-
Notifications
You must be signed in to change notification settings - Fork 89
Macros tutorial
Nemerle type-safe macros
Basically every macro is a function, which takes fragments of code as parameters and returns some other code. On the highest level of abstraction it doesn't matter if the parameters are function calls, type definitions or just a sequence of assignments. The most important fact is that they are not common objects (e.g. instances of some types, like integer numbers), but that they are internal representations in the compiler (i.e. syntax trees).
A macro is defined in the program just like any other function, using common Nemerle syntax. The only difference is the structure of the data it operates on and the way in which it is used (executed at compile-time).

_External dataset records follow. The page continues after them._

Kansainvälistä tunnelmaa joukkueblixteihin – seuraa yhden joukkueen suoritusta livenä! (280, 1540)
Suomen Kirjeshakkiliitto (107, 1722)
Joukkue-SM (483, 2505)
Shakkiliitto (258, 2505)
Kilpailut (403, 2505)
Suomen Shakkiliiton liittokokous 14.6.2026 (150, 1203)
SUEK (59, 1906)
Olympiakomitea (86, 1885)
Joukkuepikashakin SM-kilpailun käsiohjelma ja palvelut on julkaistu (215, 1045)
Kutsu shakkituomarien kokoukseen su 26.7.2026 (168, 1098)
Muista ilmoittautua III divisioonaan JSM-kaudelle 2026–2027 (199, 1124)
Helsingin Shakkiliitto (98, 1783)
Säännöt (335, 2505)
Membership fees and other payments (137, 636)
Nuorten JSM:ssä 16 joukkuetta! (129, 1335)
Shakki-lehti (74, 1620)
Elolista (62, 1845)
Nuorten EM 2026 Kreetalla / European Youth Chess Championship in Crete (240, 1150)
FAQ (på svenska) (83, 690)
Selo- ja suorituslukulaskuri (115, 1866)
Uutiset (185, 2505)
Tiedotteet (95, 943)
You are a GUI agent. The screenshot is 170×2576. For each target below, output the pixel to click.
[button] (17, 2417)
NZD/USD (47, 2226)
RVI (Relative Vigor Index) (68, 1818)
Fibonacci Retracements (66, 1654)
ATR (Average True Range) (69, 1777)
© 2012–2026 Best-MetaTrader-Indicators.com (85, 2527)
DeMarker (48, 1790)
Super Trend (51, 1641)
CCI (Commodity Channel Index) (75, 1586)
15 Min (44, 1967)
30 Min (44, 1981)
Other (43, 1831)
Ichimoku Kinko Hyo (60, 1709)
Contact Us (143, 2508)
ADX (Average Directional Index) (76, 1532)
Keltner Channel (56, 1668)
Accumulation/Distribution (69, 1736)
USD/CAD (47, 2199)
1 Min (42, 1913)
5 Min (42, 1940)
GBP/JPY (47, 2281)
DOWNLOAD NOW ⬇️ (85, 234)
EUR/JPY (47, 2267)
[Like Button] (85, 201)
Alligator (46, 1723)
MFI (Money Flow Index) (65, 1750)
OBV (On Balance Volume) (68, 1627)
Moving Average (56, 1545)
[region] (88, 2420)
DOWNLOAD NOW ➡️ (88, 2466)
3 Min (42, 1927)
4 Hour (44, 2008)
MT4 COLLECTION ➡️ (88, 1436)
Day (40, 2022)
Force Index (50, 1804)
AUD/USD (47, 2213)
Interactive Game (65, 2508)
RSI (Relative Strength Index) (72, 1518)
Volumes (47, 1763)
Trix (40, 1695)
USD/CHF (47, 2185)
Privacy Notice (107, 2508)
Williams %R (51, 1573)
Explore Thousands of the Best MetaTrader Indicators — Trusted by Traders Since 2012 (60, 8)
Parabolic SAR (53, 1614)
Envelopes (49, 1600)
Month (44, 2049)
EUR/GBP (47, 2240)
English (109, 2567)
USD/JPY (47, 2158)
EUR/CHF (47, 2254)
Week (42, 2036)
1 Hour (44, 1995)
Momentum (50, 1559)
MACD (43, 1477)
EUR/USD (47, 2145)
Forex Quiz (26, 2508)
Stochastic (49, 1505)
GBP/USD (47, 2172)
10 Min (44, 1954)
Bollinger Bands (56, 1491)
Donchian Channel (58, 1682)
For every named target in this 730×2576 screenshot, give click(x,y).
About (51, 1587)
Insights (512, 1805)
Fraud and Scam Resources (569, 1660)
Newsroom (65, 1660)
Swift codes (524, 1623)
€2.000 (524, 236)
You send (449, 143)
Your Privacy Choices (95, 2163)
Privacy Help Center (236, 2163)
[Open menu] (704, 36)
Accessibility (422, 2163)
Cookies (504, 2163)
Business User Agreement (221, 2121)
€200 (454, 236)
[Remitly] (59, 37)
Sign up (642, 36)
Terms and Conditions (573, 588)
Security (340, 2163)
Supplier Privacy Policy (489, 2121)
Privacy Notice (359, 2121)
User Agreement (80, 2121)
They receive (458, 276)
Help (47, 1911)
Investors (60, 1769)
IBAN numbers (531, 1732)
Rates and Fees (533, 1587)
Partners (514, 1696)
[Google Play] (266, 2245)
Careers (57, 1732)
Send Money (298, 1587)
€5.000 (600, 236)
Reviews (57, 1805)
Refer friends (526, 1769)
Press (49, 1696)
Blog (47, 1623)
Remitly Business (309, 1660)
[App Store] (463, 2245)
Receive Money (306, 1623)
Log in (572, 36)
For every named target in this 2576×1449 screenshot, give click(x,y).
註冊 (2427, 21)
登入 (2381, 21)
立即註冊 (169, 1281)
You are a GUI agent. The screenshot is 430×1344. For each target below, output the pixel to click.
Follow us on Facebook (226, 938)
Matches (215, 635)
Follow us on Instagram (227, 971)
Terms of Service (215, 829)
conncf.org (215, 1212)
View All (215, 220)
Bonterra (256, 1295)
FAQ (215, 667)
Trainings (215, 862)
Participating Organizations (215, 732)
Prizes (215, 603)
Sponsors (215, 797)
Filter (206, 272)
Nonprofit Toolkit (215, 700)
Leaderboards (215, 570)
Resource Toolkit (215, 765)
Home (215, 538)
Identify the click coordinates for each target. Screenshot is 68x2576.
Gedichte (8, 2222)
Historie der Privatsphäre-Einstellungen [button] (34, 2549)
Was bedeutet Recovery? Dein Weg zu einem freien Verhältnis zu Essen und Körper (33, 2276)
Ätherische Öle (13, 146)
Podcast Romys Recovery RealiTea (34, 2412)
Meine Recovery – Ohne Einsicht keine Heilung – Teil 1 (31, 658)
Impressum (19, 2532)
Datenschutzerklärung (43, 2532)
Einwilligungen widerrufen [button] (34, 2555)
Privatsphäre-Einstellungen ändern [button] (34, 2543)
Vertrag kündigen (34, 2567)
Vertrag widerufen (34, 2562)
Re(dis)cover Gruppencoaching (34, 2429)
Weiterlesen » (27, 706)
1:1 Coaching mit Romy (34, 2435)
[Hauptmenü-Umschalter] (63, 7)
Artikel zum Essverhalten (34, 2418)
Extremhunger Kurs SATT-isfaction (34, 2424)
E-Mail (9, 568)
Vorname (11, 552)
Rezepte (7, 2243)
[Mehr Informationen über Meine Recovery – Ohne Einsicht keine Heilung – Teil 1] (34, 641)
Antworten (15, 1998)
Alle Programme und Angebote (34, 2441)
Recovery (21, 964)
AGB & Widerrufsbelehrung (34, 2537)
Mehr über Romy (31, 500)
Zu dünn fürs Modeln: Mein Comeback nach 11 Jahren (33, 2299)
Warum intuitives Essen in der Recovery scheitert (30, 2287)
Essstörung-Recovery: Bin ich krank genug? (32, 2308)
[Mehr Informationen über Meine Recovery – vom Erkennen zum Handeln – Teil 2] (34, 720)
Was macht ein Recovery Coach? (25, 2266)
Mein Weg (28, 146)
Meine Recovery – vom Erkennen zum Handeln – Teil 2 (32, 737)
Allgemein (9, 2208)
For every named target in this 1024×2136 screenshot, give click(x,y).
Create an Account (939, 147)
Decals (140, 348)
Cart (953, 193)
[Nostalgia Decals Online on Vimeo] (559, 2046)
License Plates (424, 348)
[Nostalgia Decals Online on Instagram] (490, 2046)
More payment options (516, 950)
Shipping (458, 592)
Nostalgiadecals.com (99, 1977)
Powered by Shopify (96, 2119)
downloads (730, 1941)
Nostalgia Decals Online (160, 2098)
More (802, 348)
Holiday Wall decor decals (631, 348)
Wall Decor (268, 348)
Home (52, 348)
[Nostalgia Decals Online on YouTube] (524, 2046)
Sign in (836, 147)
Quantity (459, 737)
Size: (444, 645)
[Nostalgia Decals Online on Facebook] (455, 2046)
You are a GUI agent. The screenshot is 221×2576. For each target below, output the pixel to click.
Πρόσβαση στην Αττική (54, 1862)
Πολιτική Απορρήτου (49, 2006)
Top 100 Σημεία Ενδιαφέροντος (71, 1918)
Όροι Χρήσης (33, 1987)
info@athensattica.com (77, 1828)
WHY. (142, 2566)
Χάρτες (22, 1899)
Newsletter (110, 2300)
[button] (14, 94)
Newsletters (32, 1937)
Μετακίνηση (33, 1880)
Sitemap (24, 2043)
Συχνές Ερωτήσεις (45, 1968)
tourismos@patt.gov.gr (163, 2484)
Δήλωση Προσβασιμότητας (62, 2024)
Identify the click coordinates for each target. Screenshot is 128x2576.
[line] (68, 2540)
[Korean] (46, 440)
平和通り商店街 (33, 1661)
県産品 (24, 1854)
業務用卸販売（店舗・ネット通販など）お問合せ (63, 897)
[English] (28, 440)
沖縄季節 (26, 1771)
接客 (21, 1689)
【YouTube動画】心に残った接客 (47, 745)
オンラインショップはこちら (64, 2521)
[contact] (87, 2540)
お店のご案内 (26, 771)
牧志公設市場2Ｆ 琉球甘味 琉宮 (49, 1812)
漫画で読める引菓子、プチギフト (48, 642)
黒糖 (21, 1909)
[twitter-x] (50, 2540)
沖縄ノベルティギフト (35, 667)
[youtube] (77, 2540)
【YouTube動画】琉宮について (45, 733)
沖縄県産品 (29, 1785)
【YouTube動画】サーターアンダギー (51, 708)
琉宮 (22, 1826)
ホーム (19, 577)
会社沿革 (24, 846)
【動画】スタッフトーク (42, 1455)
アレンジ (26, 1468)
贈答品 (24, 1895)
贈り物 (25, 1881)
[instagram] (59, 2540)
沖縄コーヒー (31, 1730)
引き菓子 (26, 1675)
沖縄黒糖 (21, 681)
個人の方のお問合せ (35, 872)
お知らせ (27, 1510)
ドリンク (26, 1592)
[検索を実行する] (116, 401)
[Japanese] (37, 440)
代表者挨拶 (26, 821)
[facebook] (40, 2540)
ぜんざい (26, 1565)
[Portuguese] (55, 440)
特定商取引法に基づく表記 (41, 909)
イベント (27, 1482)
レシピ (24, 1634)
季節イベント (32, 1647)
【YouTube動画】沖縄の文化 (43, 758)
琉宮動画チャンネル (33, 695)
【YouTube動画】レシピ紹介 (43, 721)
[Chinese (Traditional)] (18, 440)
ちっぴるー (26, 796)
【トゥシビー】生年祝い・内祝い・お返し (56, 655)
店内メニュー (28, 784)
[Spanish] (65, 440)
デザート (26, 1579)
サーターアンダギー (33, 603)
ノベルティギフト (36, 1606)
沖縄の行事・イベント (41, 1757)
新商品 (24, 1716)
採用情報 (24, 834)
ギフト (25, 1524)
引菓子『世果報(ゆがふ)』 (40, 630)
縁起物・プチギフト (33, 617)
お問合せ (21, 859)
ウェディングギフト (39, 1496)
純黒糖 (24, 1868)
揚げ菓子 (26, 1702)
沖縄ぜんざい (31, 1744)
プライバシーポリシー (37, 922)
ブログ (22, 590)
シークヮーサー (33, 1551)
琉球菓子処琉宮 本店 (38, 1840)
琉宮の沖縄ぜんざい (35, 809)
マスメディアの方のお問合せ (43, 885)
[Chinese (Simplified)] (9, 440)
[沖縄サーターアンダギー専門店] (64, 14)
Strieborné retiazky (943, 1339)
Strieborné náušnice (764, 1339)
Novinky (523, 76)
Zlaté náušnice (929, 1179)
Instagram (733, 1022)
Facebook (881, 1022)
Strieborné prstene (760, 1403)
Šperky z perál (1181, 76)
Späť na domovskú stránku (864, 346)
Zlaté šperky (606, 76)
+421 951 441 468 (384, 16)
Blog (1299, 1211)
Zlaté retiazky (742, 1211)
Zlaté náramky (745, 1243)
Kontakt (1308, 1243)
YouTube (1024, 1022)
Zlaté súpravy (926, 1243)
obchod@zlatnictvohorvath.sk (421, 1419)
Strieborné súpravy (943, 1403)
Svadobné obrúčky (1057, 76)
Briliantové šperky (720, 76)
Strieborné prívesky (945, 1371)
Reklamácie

A macro, once created, can be used to process some parts of the code. It's done by calling it with blocks of code as parameters. This operation is in most cases indistinguishable from a common function call (like f(1)), so a programmer using a macro would not be confused by unknown syntax. The main concept of our design is to make the usage of macros as transparent as possible. From the user point of view, it is not important if particular parameters are passed to a macro, (which would process them at the compile-time and insert some new code in their place), or to an ordinary function.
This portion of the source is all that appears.